Taken together, these implications point to a new era in health. A 21st-century revolution lies not in more pills but in coherence – restoring the fractal rhythm of the hive, clearing the frozen projections of trauma, reconnecting the self to the informational field in which it truly lives.

11. Conclusion: Beyond the Skull, Toward Coherence

The search for memory has taken us from rats and scalpels to neurons and networks, from reductionism to fields, from cells to hives, from fractals to quantum flickers.
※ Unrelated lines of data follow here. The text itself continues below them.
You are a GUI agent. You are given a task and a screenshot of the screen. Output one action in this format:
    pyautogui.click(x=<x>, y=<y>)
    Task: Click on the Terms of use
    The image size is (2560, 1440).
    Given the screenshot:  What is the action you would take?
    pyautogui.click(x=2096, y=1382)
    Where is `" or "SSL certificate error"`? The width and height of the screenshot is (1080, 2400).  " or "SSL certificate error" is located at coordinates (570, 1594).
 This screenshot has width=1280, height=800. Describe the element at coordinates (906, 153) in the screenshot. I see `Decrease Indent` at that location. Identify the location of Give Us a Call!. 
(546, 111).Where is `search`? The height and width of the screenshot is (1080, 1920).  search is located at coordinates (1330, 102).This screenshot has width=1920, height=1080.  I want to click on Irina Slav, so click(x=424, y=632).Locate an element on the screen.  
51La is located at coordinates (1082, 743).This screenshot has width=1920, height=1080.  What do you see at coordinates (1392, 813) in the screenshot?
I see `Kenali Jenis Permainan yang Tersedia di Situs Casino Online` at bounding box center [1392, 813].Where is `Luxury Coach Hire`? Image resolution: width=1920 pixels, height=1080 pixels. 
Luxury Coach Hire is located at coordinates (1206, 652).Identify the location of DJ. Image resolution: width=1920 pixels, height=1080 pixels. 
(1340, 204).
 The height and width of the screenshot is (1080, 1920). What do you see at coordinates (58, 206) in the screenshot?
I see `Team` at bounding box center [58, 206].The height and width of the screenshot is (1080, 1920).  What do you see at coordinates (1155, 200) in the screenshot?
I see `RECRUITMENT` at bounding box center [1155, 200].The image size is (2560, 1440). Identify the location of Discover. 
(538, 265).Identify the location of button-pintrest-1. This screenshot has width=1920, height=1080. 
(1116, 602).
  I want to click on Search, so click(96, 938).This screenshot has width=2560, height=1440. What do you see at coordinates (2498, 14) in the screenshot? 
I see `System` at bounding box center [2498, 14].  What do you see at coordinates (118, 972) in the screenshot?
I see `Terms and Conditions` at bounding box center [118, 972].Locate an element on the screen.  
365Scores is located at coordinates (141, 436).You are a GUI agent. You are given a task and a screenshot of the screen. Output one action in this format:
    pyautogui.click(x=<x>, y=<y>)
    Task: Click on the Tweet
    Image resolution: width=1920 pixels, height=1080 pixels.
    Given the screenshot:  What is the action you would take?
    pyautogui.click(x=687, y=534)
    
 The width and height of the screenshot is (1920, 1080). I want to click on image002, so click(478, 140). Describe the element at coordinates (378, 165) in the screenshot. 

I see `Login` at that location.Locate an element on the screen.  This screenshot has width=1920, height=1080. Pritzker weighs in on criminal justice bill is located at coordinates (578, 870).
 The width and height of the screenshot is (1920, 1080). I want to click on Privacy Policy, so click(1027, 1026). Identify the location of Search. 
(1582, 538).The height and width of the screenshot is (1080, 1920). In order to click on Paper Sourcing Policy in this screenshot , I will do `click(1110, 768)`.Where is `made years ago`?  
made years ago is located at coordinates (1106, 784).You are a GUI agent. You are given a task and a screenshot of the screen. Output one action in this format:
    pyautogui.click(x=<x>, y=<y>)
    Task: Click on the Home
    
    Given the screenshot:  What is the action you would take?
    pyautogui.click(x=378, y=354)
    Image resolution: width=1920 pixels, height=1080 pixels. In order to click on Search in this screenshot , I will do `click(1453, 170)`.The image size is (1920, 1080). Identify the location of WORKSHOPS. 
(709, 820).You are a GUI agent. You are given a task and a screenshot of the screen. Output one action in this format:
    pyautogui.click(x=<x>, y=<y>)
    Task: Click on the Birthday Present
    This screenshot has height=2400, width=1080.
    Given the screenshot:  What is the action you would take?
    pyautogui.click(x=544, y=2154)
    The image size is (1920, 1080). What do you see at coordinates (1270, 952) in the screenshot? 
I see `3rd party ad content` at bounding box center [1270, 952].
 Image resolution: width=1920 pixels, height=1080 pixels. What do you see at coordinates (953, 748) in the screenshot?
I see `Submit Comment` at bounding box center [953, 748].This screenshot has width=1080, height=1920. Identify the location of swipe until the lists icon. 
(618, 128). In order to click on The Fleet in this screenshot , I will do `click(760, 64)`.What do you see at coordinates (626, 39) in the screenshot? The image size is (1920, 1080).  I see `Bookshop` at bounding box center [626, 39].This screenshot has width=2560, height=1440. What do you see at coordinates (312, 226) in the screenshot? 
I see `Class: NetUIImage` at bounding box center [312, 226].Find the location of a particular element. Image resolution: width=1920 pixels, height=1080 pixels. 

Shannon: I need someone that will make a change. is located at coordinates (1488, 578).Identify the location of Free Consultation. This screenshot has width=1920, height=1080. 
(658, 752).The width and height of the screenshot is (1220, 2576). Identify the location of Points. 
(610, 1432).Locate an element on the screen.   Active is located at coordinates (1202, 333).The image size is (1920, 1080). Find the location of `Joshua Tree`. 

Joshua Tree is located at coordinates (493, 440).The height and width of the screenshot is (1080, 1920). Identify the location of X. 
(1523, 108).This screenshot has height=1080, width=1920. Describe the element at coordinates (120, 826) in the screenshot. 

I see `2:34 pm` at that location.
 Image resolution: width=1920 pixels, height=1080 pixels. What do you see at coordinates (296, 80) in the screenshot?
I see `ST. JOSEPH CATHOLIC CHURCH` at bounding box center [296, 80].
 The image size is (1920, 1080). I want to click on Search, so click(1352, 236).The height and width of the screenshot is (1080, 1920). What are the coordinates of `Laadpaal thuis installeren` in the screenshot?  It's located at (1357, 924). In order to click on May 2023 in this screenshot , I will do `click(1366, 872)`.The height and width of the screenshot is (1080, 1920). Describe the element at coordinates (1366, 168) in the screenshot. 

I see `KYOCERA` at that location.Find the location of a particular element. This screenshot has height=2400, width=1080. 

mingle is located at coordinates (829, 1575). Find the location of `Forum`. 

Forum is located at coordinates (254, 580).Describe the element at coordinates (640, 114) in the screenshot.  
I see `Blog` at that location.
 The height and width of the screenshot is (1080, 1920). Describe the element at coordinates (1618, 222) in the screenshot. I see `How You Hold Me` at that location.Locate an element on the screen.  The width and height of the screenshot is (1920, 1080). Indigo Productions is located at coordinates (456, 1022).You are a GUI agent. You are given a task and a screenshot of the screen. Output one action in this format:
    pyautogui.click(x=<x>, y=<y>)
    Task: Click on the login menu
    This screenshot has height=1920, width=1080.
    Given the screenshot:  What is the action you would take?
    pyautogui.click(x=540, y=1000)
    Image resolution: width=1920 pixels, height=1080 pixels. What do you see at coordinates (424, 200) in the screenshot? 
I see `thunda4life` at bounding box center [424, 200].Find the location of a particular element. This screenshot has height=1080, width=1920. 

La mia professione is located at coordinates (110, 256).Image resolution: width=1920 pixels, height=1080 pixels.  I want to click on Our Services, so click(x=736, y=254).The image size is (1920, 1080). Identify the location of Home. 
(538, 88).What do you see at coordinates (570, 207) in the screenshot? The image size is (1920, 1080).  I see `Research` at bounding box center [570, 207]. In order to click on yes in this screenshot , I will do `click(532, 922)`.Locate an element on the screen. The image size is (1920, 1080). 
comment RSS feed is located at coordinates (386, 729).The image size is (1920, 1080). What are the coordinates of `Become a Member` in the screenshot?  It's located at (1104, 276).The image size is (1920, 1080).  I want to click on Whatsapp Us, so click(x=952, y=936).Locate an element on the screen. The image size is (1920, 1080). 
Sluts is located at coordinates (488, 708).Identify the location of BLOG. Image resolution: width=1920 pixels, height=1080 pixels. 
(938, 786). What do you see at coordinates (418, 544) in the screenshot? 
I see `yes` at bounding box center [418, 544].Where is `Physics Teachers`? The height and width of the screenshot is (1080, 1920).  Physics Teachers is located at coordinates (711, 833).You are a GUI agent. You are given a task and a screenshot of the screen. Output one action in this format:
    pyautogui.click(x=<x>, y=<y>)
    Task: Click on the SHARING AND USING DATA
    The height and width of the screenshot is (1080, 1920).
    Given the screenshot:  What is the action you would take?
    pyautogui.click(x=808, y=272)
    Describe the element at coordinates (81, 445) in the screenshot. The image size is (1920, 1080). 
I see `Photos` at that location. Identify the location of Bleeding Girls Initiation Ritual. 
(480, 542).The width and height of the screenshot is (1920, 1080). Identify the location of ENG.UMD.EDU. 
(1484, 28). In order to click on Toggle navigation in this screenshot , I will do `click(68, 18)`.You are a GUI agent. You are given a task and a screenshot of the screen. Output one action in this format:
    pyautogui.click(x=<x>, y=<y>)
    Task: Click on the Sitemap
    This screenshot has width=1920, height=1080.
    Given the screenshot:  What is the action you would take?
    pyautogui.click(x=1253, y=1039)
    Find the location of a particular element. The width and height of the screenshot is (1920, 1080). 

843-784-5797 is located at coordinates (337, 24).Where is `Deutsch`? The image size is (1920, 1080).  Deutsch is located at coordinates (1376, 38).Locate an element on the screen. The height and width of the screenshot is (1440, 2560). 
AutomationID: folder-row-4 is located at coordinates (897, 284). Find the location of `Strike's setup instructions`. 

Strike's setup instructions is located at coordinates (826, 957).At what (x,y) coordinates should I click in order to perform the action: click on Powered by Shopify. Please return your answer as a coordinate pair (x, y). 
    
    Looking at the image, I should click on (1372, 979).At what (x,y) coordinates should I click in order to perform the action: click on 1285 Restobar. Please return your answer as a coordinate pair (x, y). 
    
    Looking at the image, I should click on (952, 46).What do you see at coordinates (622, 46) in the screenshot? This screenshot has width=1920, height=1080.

The conclusion is as radical as it is inevitable:

  • Memory is not confined to tissue.
  • Trauma is not just in the head.
  • Healing is not just chemical.

We are fractal beings in a flickering universe, plugged into a hive mind, interfacing with a cloud of extracorporeal memory.

EMIs are the frozen files that trap us in loops. Therapy is the release.

The future of medicine, then, is not about controlling symptoms but about restoring coherence. Just as infection control transformed public health, trauma control could transform our age. The astonishing hypothesis is not that we are “nothing but neurons,” but that we are everything but neurons – patterns of coherence, flickering in and out of reality, always more than the sum of our parts.